REQUIRED ACTION: Please repeat each of the records that follow, exactly as written.

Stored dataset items
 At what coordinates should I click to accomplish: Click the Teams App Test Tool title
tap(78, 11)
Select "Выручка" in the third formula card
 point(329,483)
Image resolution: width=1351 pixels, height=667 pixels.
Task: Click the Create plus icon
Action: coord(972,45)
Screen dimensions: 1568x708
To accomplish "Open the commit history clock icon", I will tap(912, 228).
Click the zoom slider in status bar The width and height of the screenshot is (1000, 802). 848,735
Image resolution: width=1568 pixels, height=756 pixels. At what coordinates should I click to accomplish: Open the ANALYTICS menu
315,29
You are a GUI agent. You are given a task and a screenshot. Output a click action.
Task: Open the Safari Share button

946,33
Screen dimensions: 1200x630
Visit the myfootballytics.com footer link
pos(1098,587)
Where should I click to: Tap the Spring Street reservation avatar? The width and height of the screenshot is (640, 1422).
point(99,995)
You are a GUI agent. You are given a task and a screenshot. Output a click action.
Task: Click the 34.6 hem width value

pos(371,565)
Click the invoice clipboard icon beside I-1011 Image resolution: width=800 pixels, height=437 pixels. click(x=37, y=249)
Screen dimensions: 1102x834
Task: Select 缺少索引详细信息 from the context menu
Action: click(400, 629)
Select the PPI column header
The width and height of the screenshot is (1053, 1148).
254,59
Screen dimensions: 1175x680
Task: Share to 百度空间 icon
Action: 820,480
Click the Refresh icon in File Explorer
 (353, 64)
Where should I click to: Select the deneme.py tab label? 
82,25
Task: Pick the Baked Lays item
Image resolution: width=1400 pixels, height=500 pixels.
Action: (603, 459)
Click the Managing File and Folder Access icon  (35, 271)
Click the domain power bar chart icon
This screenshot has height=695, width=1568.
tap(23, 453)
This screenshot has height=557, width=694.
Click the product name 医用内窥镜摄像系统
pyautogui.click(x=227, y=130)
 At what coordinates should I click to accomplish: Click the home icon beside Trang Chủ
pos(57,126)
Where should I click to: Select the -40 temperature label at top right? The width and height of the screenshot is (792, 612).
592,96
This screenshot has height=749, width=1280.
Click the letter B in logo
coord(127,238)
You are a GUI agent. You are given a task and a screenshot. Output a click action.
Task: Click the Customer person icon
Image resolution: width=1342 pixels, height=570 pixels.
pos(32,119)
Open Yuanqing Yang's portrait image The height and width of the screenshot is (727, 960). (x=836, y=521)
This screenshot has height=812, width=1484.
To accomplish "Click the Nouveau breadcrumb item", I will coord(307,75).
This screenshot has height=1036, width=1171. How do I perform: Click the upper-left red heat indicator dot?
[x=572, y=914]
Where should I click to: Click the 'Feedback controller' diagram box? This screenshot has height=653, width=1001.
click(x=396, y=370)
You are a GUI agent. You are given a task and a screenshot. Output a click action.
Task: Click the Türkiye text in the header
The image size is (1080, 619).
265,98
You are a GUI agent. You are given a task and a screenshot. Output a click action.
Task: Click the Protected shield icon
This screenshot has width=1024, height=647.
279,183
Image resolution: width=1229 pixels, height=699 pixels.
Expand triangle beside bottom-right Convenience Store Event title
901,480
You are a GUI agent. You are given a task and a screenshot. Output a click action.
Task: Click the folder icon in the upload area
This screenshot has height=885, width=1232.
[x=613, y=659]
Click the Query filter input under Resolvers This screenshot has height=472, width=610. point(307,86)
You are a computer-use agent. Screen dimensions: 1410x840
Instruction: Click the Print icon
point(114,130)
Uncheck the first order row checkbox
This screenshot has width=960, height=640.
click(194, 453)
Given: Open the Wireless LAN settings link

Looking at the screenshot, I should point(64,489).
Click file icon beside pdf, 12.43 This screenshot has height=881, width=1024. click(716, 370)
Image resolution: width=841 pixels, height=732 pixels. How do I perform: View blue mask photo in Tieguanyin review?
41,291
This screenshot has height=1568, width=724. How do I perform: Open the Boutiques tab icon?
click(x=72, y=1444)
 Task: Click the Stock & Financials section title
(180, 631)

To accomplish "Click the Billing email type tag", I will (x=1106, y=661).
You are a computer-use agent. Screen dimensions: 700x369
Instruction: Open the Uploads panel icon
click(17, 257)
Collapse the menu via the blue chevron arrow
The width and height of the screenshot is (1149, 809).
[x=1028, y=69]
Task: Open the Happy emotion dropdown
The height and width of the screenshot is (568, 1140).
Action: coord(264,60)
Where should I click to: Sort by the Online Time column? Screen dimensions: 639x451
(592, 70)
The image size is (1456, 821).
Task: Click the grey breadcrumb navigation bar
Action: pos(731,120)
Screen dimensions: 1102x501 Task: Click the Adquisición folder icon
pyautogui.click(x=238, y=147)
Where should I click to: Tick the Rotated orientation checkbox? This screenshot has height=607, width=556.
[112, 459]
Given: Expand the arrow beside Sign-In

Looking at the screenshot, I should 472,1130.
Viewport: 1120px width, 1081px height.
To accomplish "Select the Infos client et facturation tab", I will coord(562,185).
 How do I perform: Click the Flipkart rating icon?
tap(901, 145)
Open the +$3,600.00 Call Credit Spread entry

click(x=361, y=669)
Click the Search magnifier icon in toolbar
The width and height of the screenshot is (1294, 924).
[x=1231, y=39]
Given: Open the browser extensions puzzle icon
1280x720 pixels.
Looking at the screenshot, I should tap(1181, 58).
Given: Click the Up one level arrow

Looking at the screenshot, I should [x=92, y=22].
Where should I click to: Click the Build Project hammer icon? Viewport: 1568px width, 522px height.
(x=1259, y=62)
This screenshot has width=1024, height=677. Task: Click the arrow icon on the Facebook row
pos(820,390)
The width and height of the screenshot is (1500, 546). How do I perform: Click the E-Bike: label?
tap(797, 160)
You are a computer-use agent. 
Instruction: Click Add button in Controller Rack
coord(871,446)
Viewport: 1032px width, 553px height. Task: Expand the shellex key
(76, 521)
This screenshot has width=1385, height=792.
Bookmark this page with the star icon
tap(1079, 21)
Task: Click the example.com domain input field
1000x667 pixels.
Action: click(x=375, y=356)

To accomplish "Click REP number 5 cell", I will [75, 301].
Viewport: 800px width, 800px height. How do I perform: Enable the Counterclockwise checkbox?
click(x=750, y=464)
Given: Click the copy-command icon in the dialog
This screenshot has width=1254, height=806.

RESULT OF THIS EXERCISE:
 At what coordinates should I click to accomplish: Click the Teams App Test Tool title
tap(78, 11)
Select "Выручка" in the third formula card
 point(329,483)
Image resolution: width=1351 pixels, height=667 pixels.
Task: Click the Create plus icon
Action: coord(972,45)
Screen dimensions: 1568x708
To accomplish "Open the commit history clock icon", I will tap(912, 228).
Click the zoom slider in status bar The width and height of the screenshot is (1000, 802). 848,735
Image resolution: width=1568 pixels, height=756 pixels. At what coordinates should I click to accomplish: Open the ANALYTICS menu
315,29
You are a GUI agent. You are given a task and a screenshot. Output a click action.
Task: Open the Safari Share button

946,33
Screen dimensions: 1200x630
Visit the myfootballytics.com footer link
pos(1098,587)
Where should I click to: Tap the Spring Street reservation avatar? The width and height of the screenshot is (640, 1422).
point(99,995)
You are a GUI agent. You are given a task and a screenshot. Output a click action.
Task: Click the 34.6 hem width value

pos(371,565)
Click the invoice clipboard icon beside I-1011 Image resolution: width=800 pixels, height=437 pixels. click(x=37, y=249)
Screen dimensions: 1102x834
Task: Select 缺少索引详细信息 from the context menu
Action: click(400, 629)
Select the PPI column header
The width and height of the screenshot is (1053, 1148).
254,59
Screen dimensions: 1175x680
Task: Share to 百度空间 icon
Action: 820,480
Click the Refresh icon in File Explorer
 (353, 64)
Where should I click to: Select the deneme.py tab label? 
82,25
Task: Pick the Baked Lays item
Image resolution: width=1400 pixels, height=500 pixels.
Action: (603, 459)
Click the Managing File and Folder Access icon  (35, 271)
Click the domain power bar chart icon
This screenshot has height=695, width=1568.
tap(23, 453)
This screenshot has height=557, width=694.
Click the product name 医用内窥镜摄像系统
pyautogui.click(x=227, y=130)
 At what coordinates should I click to accomplish: Click the home icon beside Trang Chủ
pos(57,126)
Where should I click to: Select the -40 temperature label at top right? The width and height of the screenshot is (792, 612).
592,96
This screenshot has height=749, width=1280.
Click the letter B in logo
coord(127,238)
You are a GUI agent. You are given a task and a screenshot. Output a click action.
Task: Click the Customer person icon
Image resolution: width=1342 pixels, height=570 pixels.
pos(32,119)
Open Yuanqing Yang's portrait image The height and width of the screenshot is (727, 960). (x=836, y=521)
This screenshot has height=812, width=1484.
To accomplish "Click the Nouveau breadcrumb item", I will coord(307,75).
This screenshot has height=1036, width=1171. How do I perform: Click the upper-left red heat indicator dot?
[x=572, y=914]
Where should I click to: Click the 'Feedback controller' diagram box? This screenshot has height=653, width=1001.
click(x=396, y=370)
You are a GUI agent. You are given a task and a screenshot. Output a click action.
Task: Click the Türkiye text in the header
The image size is (1080, 619).
265,98
You are a GUI agent. You are given a task and a screenshot. Output a click action.
Task: Click the Protected shield icon
This screenshot has width=1024, height=647.
279,183
Image resolution: width=1229 pixels, height=699 pixels.
Expand triangle beside bottom-right Convenience Store Event title
901,480
You are a GUI agent. You are given a task and a screenshot. Output a click action.
Task: Click the folder icon in the upload area
This screenshot has height=885, width=1232.
[x=613, y=659]
Click the Query filter input under Resolvers This screenshot has height=472, width=610. point(307,86)
You are a computer-use agent. Screen dimensions: 1410x840
Instruction: Click the Print icon
point(114,130)
Uncheck the first order row checkbox
This screenshot has width=960, height=640.
click(194, 453)
Given: Open the Wireless LAN settings link

Looking at the screenshot, I should point(64,489).
Click file icon beside pdf, 12.43 This screenshot has height=881, width=1024. click(716, 370)
Image resolution: width=841 pixels, height=732 pixels. How do I perform: View blue mask photo in Tieguanyin review?
41,291
This screenshot has height=1568, width=724. How do I perform: Open the Boutiques tab icon?
click(x=72, y=1444)
 Task: Click the Stock & Financials section title
(180, 631)

To accomplish "Click the Billing email type tag", I will (x=1106, y=661).
You are a computer-use agent. Screen dimensions: 700x369
Instruction: Open the Uploads panel icon
click(17, 257)
Collapse the menu via the blue chevron arrow
The width and height of the screenshot is (1149, 809).
[x=1028, y=69]
Task: Open the Happy emotion dropdown
The height and width of the screenshot is (568, 1140).
Action: coord(264,60)
Where should I click to: Sort by the Online Time column? Screen dimensions: 639x451
(592, 70)
The image size is (1456, 821).
Task: Click the grey breadcrumb navigation bar
Action: pos(731,120)
Screen dimensions: 1102x501 Task: Click the Adquisición folder icon
pyautogui.click(x=238, y=147)
Where should I click to: Tick the Rotated orientation checkbox? This screenshot has height=607, width=556.
[112, 459]
Given: Expand the arrow beside Sign-In

Looking at the screenshot, I should 472,1130.
Viewport: 1120px width, 1081px height.
To accomplish "Select the Infos client et facturation tab", I will coord(562,185).
 How do I perform: Click the Flipkart rating icon?
tap(901, 145)
Open the +$3,600.00 Call Credit Spread entry

click(x=361, y=669)
Click the Search magnifier icon in toolbar
The width and height of the screenshot is (1294, 924).
[x=1231, y=39]
Given: Open the browser extensions puzzle icon
1280x720 pixels.
Looking at the screenshot, I should tap(1181, 58).
Given: Click the Up one level arrow

Looking at the screenshot, I should [x=92, y=22].
Where should I click to: Click the Build Project hammer icon? Viewport: 1568px width, 522px height.
(x=1259, y=62)
This screenshot has width=1024, height=677. Task: Click the arrow icon on the Facebook row
pos(820,390)
The width and height of the screenshot is (1500, 546). How do I perform: Click the E-Bike: label?
tap(797, 160)
You are a computer-use agent. 
Instruction: Click Add button in Controller Rack
coord(871,446)
Viewport: 1032px width, 553px height. Task: Expand the shellex key
(76, 521)
This screenshot has width=1385, height=792.
Bookmark this page with the star icon
tap(1079, 21)
Task: Click the example.com domain input field
1000x667 pixels.
Action: click(x=375, y=356)

To accomplish "Click REP number 5 cell", I will [75, 301].
Viewport: 800px width, 800px height. How do I perform: Enable the Counterclockwise checkbox?
click(x=750, y=464)
Given: Click the copy-command icon in the dialog
This screenshot has width=1254, height=806.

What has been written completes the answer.